The Melghat sun looked at its best here in this water-body
Forest is something that has captivated me since childhood. It reminds me of the golden-olden school days. Summer vacations were the times when we used to flee away to Kerala. I would pester my grandma to arrange someone to take me to the jungle nearby. The walks were long but listening to the birds, tracking signs of animals, learning about trees coupled with freaky rumors about haunted hills and animal attacks would keep me engrossed (later I realized that the forest forms a part of the Peechi-Vazhani wildlife sanctuary). Wilderness has been my first love eversince.
In a city, you may never be alone but always lonely; In a forest, you may be alone but never lonely :-)

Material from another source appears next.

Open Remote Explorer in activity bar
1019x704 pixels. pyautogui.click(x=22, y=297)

It was early April when friends started planning for some get-away for the extended weekend at the end of month. We (Me, Ganesh and Vipul) have always wanted to go some place where there would be very little tourists tinkering around. We narrowed down to Chikaldhara and managed to convince people for a trip to the Melghat Tiger Reserve (MTR) instead.Plan:
1. Stay:Since there was ample time, I started with my research on the places and activities around MTR. The MTR starts at Semadoh where there is a Semadoh Tourist Complex, managed by the Field Director, MTR. I also got to read a lot about the Kolkas Rest House which is based 15 KM deep inside the forest. All these are forest officer’s guest houses and admission is permitted only with prior permission.

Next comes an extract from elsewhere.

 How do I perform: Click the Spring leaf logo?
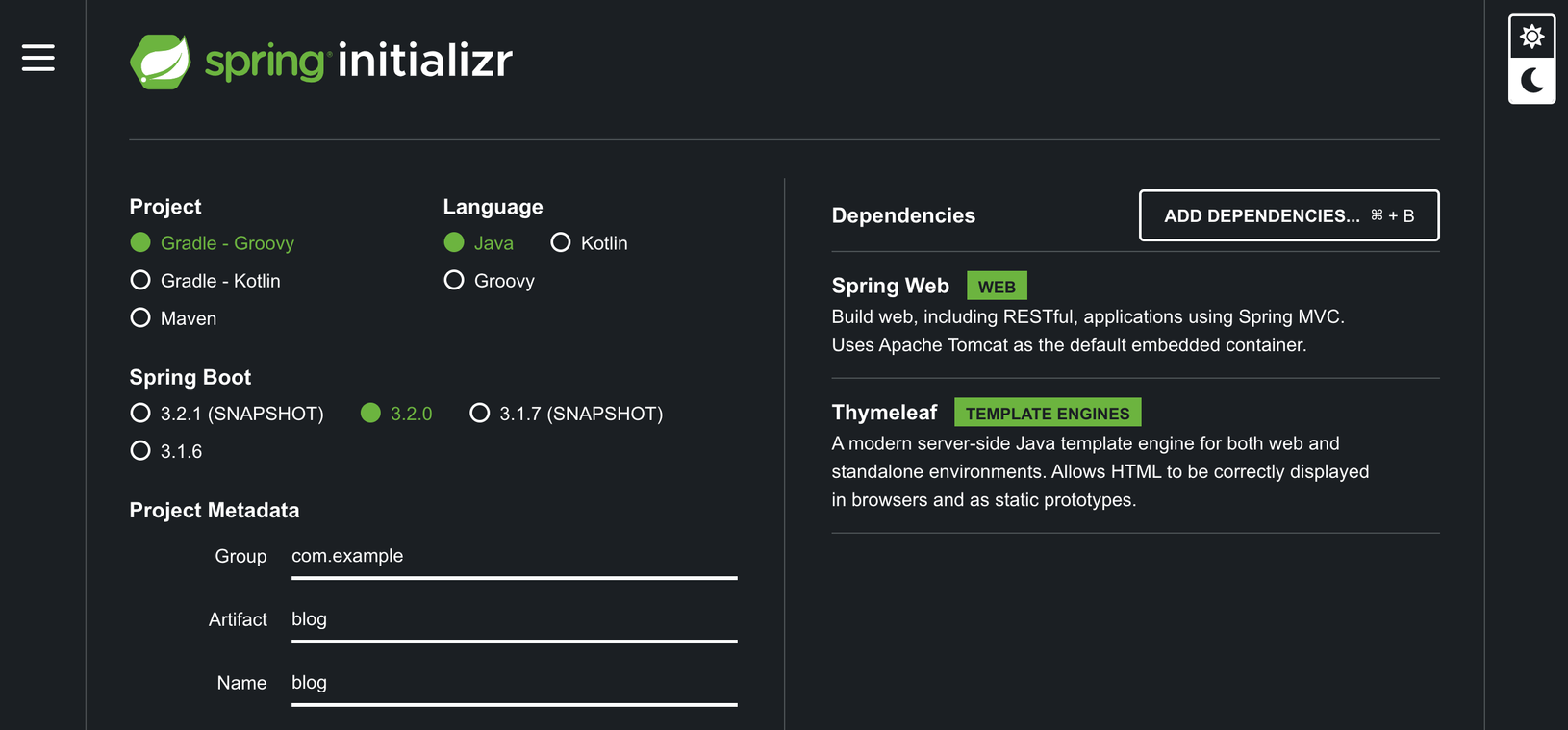click(x=161, y=62)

Got to know from reliable sources that it’s nearly impossible for 12 people to stay at kolkas (it’s a cottage meant only for about 4 people). There is another VIP guest house at kolkas where a larger group can stay which was apparently constructed for Indira Gandhi. But then you got to be a VIP or at least know one. We were neither so didn’t think much about kolkas.
Then we started to reach the field director. We found the number (0721-2662792) and called plenty of times. He was pretty vocal about us getting a travel agent for ourselves and even gave us the phone number of a certain Akash. Since we were almost a dozen people, we decided to shun randomness this time and book with Akash instead.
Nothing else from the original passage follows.